### Document text
────────────────────

Refresh Metadata Taking Ling Time

Hi, I’m very interested in this too. My team always used an attached disk storage (EBS on AWS) as data source but our goal is to move to S3 as data grow. We have now almost 400 GB of parquet partitioned data and yes, the problem you noticed is one of the biggest problems we are facing and is preventing us to move toward S3 with Dremio. If the data source is the disk, then the metadata refresh takes just a few seconds, but if we use S3 it takes 15 to 20 minutes (same data replicated on S3). Our case is even worse, since the data is updated asynchronously by other processes and can change very quickly. We also want to read the new data after a few minutes and this is not possible giving the metadata refresh delay (and during metadata refresh you should not write/read data…).
Things become weird when you modify or delete a file that already exists… Dremio by default caches locally the data from S3 so you keep getting old data from your query even if the data has been updated or removed, until you run a refresh metadata. You can of course disable the caching but this solves only the updated data case, if you delete a file from the collection you must refresh metadata as soon as possible to be sure that Dremio does not fail with a “NoSuchKeyException” when attempting to read the source object.

I think that the functionality that Dremio is really missing is a procedure to tell the metastore what single files in the collection have been updated or removed (please someone tell me if such procedure already exists). I saw this available in other engines like PrestoSQL that we found also more resilient and coherent to data updates not showing the problems listed before (we are reconsidering it right now…). Funny thing is… yesterday I read a Dremio-Presto comparison (edited by Dremio) and Dremio seems indeed faster in many ways, but I wonder if all the caching and the strict metadata handling have a part in defining this performance difference.

3 Likes

────────────────────

### Problems to solve
- 1) In the Dremio forum post, condense the paragraph beginning "Things become weird when you modify" into a short bulleted list that keeps its main facts.
- 2) Edit the Dremio forum post by restating the passage from "I think that" up to and including "this performance difference.", with "PrestoSQL" changed to "Trino".
- 3) Answer these questions using the Dremio forum post.
(a) How much partitioned parquet data does the team have now?
(b) How long does the metadata refresh take when the data is on S3?
(c) Which exception can Dremio fail with if metadata is not refreshed after a file is deleted?

### Data entries

────────────────────

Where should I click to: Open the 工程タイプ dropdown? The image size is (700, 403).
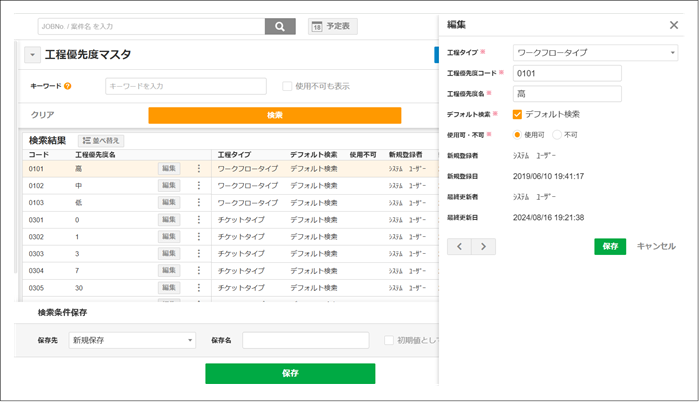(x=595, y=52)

────────────────────

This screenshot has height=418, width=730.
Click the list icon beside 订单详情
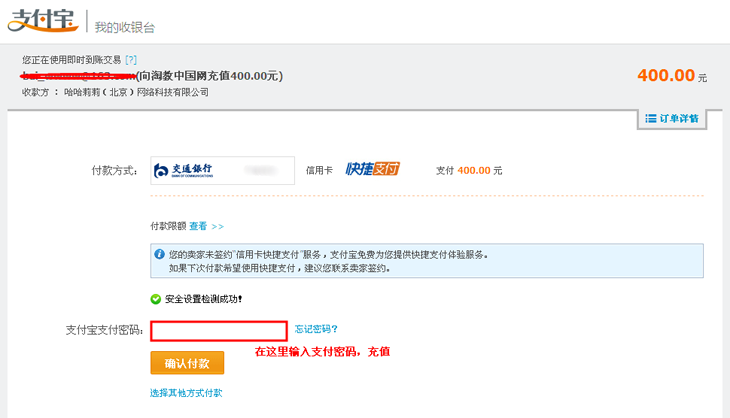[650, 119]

────────────────────

### The responses
- 1)
- Modifying or deleting a file that already exists causes problems.
- By default, Dremio caches data from S3 locally. Queries keep returning old data after a file is updated or removed until metadata is refreshed.
- Disabling the cache fixes only the case of updated data.
- After a file is deleted, metadata must be refreshed as soon as possible. Otherwise Dremio may fail with a "NoSuchKeyException" when it tries to read the source object.

- 2)
I think that the functionality that Dremio is really missing is a procedure to tell the metastore what single files in the collection have been updated or removed (please someone tell me if such procedure already exists). I saw this available in other engines like Trino that we found also more resilient and coherent to data updates not showing the problems listed before (we are reconsidering it right now…). Funny thing is… yesterday I read a Dremio-Presto comparison (edited by Dremio) and Dremio seems indeed faster in many ways, but I wonder if all the caching and the strict metadata handling have a part in defining this performance difference.

- 3)
(a) Almost 400 GB.
(b) 15 to 20 minutes.
(c) A "NoSuchKeyException".